Парикмахер был очень смущен и расстроен. Талиб понимал, что у него нет другого выхода, ведь не может он рисковать жизнью семьи, детей и даже жизнью соседей. В том, что опасность именно такова, Талиб не сомневался. Он слишком хорошо знал теперь Бухару.
На прощанье, после завтрака, цирюльник подозвал Талиба и довольно долго колдовал над его внешностью. Он немного подбрил брови, чтобы изменить их изгиб, подмазал чем-то вокруг глаз и в довершение взял из ступки клейкую красную краску и наложил ее слоем от виска к подбородку, нарисовав подобие шрама не то от удара плетью, не то от какой-то неведомой болезни.
- Теперь тебя трудно узнать, - сказал он хмуро. - Можно, но трудно. Только не умывайся. Иди, сынок. Прости меня и всех нас.
В последующие дни Талиб убедился, что никто в Бухаре не мог рисковать жизнью ради его спасения. Во всяком случае, когда он пришел к жене водоноса и сказал, что хочет передать привет от Талибджана, который жил здесь вместе с дядей, то та замахала на него руками и сказала, что из-за этих ташкентцев ее муж чуть не угодил на плаху и вынужден теперь сменить честный труд водоноса на грязное дело палача.
Талиб так и не понял, узнала она его или нет. Хорошо еще, что Ибрагима не было дома. Неизвестно, как бы он повел себя, сын водоноса или, вернее, сын палача.
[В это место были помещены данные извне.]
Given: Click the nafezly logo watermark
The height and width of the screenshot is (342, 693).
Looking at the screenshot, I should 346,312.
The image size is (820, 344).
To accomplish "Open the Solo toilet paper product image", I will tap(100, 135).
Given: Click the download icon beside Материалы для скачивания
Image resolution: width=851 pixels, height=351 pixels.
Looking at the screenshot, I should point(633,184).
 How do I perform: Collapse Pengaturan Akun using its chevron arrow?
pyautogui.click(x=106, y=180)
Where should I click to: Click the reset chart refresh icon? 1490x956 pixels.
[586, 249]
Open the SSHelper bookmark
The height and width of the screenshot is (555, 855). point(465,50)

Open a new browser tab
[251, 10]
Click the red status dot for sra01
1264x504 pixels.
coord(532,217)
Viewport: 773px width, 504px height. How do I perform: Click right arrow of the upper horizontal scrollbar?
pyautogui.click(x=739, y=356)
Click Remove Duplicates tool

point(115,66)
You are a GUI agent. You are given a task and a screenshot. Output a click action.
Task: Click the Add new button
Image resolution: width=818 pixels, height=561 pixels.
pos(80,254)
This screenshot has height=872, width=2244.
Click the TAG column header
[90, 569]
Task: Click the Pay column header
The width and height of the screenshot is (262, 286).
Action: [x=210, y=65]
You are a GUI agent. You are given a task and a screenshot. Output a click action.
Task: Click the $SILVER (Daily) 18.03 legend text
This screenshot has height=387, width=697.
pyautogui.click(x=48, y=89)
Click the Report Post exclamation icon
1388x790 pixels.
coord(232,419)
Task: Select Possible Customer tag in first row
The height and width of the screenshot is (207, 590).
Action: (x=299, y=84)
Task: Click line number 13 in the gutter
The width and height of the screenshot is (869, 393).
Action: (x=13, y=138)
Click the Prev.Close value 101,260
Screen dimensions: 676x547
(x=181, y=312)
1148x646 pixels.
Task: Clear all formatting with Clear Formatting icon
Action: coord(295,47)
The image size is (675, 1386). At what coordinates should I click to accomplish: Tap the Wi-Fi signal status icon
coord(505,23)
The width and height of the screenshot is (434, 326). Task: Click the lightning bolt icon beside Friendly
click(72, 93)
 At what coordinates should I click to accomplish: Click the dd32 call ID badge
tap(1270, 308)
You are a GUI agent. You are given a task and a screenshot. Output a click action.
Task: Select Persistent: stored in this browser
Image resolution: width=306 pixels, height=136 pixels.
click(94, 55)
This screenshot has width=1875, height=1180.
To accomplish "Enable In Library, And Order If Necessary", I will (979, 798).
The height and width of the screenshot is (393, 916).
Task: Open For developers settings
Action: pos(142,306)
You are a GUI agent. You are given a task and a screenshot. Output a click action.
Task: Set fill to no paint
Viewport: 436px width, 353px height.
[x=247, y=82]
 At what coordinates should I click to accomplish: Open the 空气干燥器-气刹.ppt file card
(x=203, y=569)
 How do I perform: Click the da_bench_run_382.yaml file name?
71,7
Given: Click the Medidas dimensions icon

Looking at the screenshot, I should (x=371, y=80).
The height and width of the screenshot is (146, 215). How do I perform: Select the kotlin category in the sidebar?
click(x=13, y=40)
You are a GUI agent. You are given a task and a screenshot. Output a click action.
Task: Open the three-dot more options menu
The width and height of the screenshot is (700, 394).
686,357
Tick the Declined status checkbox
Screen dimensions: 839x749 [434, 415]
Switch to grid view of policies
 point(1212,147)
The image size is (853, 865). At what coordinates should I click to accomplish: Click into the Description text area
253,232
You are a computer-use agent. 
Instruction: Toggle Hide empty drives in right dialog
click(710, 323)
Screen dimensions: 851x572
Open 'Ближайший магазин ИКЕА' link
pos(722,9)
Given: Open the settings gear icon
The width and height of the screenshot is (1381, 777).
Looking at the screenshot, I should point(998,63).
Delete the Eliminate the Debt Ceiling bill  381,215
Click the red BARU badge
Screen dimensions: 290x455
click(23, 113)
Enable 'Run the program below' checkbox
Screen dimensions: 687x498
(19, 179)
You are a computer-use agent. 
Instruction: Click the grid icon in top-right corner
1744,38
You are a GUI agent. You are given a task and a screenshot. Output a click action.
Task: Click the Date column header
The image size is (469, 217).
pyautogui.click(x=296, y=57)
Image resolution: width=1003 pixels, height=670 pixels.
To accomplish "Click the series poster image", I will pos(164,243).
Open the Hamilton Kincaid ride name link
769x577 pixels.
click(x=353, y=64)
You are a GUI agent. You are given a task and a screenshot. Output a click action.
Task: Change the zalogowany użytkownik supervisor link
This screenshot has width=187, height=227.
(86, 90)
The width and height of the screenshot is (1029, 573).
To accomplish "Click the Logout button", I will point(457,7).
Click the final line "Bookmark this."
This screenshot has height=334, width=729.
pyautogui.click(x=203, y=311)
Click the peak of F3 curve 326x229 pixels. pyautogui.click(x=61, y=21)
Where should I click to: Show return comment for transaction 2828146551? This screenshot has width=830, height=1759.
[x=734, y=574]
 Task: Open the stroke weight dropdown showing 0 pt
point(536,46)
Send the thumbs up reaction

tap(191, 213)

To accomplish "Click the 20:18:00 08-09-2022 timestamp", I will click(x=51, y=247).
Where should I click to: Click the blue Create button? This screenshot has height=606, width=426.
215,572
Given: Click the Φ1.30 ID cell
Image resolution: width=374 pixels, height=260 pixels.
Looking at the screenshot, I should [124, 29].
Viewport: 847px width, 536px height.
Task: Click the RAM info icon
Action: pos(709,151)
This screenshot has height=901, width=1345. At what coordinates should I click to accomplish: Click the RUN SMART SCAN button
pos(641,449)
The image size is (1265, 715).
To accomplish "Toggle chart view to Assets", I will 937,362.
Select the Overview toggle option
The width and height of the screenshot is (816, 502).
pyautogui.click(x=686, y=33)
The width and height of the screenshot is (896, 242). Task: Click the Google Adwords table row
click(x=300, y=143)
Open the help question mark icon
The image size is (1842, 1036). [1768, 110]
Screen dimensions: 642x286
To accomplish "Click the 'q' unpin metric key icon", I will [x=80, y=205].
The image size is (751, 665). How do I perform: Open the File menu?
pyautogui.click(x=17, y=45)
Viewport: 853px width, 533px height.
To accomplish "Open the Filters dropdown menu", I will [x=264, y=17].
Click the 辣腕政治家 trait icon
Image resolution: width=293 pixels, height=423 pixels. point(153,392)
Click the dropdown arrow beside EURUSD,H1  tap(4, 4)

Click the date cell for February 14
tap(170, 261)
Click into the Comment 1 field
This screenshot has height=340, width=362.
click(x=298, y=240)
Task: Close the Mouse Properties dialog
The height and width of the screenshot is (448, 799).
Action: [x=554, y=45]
После этого заходил Талиб в караван-сарай, где жили индийцы, и просил взять его уборщиком, но хозяин, расспросив его немного, сразу заподозрил неладное и прогнал:
- Уходи, уходи! Мы и так каждый день в опасности. Ты мусульманин, иди к мусульманам.
Талиб очень обрадовался, когда увидел на окраине города шатры местных цыган - люли. Но староста табора отказал ему в приюте.
- Нам нельзя взять тебя. Ты не похож на цыгана, и нас обвинят, что мы украли тебя в узбекской или таджикской семье. Нас всегда и везде обвиняют в краже детей, хоть мы такие же мусульмане, как и все.
Неизвестно, чем бы кончились блуждания по Бухаре, тем более что Талиб несколько раз встречал знакомых, если бы однажды, совершенно усталый и отчаявшийся, он не присел возле старого, полуразвалившегося домика, в котором находилась кукнархана.
Посетители кукнарханы, напившись своего любимого зелья, становились добродушнее, забывали все свои дневные заботы, и кто-то из них дал Талибу кусок ячменной лепешки. Кое-как утолив голод, Талиб собрался уходить, но вдруг увидел старого нищего на белом ишаке.
Нищий был слеп, ишака он погонял, тыча его в шею рукояткой посоха.